- [Work to complete]:
Please return every line of the records that contains the word "should", matching its case exactly.

- [Listed records]:
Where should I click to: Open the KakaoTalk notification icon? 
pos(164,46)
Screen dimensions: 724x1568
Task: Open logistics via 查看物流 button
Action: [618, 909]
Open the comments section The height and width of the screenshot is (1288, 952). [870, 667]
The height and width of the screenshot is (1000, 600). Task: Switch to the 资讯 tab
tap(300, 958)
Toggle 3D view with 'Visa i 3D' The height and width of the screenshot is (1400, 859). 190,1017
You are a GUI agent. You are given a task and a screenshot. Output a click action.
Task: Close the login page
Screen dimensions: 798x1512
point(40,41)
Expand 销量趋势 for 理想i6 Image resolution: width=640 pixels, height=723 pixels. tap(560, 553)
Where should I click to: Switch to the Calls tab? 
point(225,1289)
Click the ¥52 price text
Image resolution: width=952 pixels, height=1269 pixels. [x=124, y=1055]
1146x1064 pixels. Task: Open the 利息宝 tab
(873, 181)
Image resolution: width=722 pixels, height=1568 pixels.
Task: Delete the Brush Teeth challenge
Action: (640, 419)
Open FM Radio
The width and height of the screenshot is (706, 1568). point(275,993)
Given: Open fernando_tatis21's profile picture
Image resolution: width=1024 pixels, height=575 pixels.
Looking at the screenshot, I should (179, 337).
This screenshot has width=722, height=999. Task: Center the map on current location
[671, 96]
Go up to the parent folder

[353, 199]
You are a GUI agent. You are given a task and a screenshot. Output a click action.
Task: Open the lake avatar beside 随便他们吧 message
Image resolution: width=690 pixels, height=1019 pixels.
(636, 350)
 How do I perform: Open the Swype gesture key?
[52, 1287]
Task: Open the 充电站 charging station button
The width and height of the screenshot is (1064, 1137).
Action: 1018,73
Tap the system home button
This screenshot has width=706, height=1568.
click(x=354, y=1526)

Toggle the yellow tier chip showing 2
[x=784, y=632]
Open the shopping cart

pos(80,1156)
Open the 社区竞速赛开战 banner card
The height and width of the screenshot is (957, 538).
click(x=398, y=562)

- [Task answer]:
Where should I click to: Open the KakaoTalk notification icon? 
Where should I click to: Switch to the Calls tab? 
Looking at the screenshot, I should (179, 337).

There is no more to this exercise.